Curvature Tuning: Provable Training-free Model Steering From a Single Parameter

Leyang Hu^*
Brown University Matteo Gamba^*
KTH Randall Balestriero
Brown University

^*Indicates Equal Contribution

Illustration of Curvature Tuning (CT) on classification (top) and regression (bottom) tasks. CT steers a pretrained model by replacing ReLUs with a β-parameterized activation function and tuning β from 1 to 0, effectively modulating the model’s decision boundary curvature.
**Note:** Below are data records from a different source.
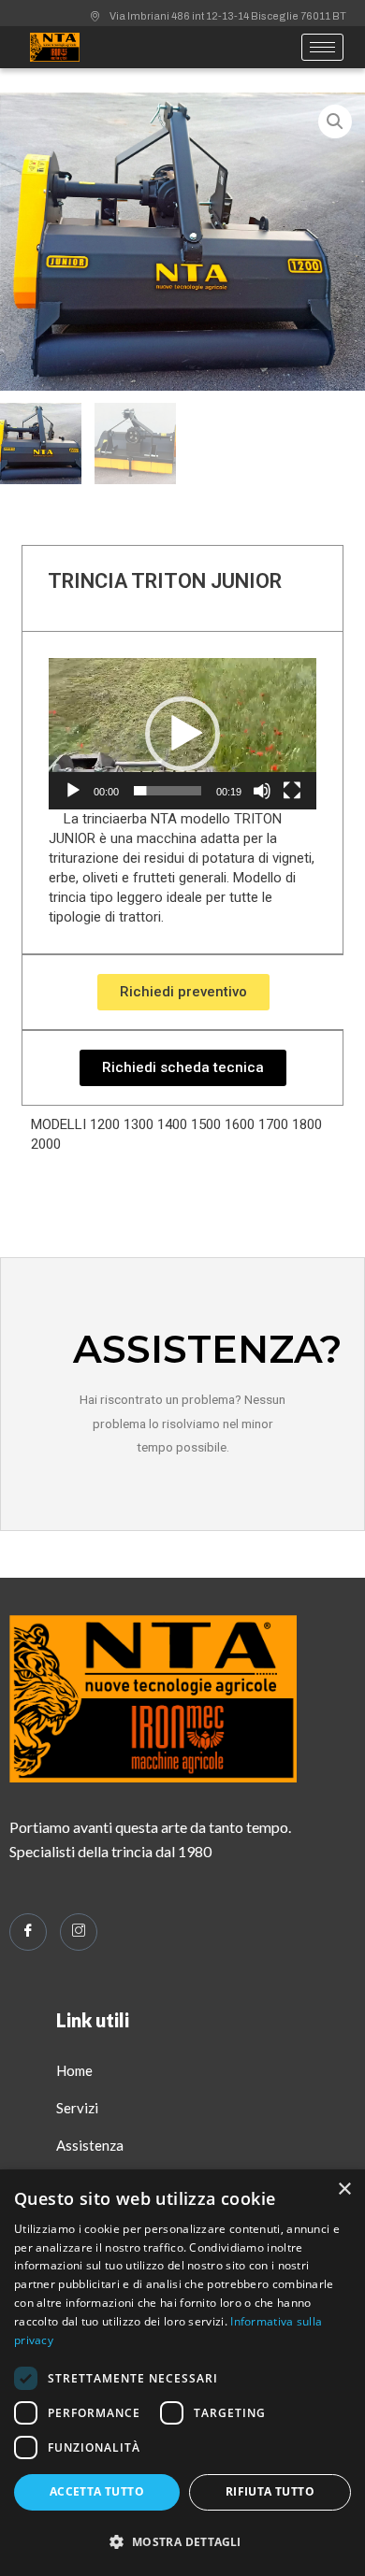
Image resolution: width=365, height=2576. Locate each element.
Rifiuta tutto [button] (270, 2491)
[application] (182, 733)
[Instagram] (78, 1932)
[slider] (167, 790)
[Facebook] (28, 1932)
* The pretrained model for classification is a 3-layer MLP with hidden width 20 trained for 2000 steps; for regression, it is a 9-layer MLP with hidden width 64 trained for 20000 steps.

Why CT?

Modulating the nonlinearities of a model's activation functions can control the curvature of the decision boundaries, while changing the model's weights alone cannot, making CT a complementary method to current finetuning approaches like LoRA. A toy example of a binary classification task demonstrating the advantage of modulating activation functions is shown below:

* 2-layer MLP with hidden width 7. (a) Baseline trained for 4000 steps, then fine-tuned for another 4000 steps using (b) LoRA (r = 1, α = 1) and (c) Trainable CT.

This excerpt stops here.